EXERCISE >> Only the lines that contain the string "description" belong in the answer; pull them from the records.

Stored data entries >>
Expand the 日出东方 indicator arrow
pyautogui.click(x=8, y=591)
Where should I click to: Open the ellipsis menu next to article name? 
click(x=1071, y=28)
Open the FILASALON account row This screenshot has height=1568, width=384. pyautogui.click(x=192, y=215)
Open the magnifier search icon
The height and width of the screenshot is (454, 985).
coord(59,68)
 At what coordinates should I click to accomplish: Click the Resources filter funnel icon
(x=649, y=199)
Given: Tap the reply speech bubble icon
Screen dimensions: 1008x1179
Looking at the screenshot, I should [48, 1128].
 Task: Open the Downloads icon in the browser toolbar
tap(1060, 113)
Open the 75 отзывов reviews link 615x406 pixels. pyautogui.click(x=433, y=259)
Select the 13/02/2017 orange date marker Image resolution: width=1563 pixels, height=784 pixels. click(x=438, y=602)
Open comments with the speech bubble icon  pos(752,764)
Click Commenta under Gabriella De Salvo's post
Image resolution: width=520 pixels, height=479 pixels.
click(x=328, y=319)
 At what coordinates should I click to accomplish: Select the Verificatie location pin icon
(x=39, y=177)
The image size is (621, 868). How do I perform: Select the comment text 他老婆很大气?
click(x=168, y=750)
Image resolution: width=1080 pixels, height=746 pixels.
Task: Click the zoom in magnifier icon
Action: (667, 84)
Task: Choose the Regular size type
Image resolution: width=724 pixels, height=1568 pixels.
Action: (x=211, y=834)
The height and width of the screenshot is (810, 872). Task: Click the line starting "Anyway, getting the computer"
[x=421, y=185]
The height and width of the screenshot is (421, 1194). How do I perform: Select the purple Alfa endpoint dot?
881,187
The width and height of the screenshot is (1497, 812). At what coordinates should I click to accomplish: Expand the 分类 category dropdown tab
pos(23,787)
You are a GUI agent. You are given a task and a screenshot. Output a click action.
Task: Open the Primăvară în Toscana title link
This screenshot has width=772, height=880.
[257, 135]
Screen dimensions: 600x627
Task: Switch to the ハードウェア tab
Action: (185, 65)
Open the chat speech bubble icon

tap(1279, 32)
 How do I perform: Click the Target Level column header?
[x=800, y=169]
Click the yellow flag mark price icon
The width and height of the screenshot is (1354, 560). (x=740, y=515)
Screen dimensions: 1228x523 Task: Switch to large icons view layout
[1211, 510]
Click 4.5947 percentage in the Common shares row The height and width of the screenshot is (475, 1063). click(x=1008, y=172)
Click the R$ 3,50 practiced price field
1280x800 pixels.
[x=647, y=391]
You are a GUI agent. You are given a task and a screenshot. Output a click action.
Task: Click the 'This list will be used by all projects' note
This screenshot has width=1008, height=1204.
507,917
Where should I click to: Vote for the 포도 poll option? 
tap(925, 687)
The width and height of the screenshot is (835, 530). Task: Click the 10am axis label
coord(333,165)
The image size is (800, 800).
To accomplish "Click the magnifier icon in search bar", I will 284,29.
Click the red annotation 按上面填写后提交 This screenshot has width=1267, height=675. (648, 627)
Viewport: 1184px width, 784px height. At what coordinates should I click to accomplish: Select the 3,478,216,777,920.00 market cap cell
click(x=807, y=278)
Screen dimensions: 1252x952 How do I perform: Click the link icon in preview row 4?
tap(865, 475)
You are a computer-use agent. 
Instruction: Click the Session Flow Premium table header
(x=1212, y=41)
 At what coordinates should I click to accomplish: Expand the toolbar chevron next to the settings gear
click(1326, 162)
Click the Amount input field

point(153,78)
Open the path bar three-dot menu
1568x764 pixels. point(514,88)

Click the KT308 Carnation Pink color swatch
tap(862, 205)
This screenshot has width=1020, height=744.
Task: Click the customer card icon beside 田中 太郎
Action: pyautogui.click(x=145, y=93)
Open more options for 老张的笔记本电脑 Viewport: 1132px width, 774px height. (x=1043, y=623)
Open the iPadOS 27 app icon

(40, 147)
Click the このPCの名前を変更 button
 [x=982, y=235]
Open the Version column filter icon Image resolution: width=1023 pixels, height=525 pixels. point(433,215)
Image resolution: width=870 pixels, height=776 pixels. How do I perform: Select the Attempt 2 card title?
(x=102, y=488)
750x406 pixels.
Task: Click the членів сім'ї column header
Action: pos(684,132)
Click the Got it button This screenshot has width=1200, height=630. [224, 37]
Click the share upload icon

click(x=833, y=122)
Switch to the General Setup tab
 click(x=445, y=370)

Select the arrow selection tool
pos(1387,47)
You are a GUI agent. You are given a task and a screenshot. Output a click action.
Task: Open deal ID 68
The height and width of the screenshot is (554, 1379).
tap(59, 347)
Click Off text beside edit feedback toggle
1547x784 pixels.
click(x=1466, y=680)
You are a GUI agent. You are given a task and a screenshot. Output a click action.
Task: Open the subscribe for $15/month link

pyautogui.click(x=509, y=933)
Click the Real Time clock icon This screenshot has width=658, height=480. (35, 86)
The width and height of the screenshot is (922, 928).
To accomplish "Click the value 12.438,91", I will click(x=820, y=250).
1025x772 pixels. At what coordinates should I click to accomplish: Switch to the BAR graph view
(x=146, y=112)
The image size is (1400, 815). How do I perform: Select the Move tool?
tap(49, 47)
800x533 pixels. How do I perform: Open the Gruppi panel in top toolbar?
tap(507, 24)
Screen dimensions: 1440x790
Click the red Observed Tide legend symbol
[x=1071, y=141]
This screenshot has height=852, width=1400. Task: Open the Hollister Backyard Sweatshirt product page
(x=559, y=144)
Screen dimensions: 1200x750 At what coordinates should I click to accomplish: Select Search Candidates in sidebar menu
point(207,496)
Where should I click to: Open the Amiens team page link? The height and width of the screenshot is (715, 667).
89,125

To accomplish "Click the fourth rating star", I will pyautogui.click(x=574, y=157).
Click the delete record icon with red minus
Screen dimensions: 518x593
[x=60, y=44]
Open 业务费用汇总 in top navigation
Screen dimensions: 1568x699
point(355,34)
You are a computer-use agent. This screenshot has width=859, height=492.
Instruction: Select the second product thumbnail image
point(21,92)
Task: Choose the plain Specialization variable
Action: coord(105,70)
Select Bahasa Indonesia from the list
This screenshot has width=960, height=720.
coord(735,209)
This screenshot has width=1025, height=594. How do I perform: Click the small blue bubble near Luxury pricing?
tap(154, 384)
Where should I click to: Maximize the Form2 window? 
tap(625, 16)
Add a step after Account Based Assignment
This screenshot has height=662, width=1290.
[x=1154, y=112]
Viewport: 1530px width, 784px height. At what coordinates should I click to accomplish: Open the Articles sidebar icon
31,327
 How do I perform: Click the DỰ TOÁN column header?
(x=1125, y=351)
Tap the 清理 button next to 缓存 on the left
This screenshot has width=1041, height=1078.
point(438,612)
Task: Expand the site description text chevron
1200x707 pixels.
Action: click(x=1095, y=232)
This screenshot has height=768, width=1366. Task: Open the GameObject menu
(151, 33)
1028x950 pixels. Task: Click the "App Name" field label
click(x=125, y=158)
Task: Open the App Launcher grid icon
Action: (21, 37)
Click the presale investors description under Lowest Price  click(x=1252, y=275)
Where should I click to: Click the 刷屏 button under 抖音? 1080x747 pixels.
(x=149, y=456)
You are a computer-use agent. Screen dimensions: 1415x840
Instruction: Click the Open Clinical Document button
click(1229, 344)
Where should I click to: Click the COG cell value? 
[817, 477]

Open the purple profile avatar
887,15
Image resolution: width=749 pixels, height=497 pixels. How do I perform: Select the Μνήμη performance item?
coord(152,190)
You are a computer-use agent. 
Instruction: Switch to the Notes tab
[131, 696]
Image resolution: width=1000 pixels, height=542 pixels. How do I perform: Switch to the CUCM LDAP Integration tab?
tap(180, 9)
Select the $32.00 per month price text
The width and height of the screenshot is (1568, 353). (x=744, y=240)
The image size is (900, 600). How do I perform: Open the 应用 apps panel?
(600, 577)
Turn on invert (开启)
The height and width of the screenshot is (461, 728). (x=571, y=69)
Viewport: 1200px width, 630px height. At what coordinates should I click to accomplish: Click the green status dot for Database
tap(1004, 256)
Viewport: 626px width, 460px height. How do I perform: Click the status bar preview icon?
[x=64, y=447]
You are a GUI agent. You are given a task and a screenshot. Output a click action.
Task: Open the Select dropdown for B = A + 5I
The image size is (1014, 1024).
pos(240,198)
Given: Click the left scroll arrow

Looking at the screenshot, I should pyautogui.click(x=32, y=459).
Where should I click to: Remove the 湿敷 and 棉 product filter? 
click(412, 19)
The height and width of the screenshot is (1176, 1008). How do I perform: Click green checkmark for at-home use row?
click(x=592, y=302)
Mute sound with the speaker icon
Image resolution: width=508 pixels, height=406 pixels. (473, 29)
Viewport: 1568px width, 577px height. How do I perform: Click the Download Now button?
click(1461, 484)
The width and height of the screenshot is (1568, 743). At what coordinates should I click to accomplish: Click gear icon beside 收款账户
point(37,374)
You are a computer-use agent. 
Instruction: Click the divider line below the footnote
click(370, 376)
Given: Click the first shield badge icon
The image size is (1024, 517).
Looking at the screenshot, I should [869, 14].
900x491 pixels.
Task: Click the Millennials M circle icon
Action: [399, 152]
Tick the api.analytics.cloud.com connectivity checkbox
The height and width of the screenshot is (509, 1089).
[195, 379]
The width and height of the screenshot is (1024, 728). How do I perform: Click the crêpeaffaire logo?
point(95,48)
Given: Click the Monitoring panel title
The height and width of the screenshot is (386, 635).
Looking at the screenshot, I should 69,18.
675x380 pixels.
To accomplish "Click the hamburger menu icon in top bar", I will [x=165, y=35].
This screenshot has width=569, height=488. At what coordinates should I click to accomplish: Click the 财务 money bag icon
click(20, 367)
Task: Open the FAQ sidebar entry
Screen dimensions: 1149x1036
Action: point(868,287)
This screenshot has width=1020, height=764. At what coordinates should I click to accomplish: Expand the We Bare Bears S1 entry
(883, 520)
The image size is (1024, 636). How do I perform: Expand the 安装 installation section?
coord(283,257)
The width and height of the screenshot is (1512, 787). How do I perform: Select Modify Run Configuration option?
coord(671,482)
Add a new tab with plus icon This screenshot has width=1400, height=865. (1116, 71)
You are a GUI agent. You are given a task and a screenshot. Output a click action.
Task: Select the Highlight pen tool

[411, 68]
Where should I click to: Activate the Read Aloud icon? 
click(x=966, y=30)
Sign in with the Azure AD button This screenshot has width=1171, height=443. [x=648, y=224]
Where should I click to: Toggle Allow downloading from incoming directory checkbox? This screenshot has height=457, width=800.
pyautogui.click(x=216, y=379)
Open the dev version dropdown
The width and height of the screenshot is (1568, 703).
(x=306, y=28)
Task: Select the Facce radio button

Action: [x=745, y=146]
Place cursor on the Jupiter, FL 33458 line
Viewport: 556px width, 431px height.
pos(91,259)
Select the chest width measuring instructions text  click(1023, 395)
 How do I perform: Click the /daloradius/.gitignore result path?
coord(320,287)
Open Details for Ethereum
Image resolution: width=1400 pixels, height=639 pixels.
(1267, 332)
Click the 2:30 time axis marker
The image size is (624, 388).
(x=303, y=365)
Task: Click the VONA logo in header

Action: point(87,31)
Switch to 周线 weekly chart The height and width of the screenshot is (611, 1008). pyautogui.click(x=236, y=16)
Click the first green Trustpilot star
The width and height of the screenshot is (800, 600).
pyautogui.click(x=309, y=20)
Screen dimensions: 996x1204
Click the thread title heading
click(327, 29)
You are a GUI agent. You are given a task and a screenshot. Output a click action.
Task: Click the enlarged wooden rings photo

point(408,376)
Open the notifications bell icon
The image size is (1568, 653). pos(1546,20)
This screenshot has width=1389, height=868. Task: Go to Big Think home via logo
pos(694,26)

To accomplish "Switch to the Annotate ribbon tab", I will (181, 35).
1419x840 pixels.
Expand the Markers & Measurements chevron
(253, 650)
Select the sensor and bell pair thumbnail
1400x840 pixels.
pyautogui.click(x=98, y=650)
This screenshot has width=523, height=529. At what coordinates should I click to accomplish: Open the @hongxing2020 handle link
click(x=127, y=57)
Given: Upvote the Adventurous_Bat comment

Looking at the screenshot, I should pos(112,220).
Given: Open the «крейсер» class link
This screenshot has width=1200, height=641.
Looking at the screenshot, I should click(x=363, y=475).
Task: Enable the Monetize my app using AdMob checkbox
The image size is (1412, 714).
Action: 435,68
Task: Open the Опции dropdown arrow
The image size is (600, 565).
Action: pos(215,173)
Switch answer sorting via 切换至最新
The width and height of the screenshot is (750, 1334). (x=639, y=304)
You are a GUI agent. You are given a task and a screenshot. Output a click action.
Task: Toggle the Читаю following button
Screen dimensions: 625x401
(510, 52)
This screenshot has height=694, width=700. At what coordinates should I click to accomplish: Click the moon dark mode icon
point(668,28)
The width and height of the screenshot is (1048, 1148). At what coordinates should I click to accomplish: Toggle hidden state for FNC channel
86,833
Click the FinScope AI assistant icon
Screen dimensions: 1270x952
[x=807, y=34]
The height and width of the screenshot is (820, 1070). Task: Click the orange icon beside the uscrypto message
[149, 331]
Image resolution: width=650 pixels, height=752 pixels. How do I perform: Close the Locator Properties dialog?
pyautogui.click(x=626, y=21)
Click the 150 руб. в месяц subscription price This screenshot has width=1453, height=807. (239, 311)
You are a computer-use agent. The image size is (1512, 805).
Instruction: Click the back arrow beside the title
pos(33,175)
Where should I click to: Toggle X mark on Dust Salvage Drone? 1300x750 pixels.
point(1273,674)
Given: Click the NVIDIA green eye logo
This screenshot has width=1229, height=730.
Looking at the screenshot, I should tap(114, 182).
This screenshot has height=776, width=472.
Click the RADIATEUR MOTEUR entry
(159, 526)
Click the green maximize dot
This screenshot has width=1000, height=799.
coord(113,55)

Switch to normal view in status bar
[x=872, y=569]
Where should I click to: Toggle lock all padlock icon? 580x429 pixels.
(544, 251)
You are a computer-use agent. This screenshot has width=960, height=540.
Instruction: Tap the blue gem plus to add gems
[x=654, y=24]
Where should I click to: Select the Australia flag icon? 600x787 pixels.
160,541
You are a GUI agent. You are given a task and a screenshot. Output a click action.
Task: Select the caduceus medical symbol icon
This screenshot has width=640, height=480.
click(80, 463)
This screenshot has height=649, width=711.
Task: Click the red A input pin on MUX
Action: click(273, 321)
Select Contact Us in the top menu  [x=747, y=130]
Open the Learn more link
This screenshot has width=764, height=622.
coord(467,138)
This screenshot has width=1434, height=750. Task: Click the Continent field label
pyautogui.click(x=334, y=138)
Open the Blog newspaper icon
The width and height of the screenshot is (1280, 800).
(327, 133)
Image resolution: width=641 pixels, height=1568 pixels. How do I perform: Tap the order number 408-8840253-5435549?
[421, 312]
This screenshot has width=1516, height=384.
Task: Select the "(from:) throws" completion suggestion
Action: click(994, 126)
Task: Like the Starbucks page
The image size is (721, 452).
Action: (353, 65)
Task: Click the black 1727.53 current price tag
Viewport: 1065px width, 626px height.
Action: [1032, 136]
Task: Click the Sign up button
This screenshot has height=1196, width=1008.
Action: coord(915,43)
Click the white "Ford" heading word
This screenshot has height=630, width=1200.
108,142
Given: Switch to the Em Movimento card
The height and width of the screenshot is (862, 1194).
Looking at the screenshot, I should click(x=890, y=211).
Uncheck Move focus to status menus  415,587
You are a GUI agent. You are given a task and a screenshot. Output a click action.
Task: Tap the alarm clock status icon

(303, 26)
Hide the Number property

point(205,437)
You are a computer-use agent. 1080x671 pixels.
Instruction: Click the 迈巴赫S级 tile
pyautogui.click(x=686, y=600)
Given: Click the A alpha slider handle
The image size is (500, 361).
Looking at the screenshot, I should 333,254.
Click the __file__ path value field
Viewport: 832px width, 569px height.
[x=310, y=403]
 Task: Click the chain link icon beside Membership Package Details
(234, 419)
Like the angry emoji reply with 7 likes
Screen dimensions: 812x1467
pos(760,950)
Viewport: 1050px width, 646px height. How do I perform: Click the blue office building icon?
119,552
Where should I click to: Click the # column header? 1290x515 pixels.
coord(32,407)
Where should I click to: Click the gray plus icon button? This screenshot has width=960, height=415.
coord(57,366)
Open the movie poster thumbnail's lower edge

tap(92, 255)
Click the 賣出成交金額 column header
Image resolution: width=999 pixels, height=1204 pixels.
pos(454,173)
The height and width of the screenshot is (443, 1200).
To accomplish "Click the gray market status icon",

SOLVED EXERCISE >>
Task: Expand the site description text chevron
Click the presale investors description under Lowest Price  click(x=1252, y=275)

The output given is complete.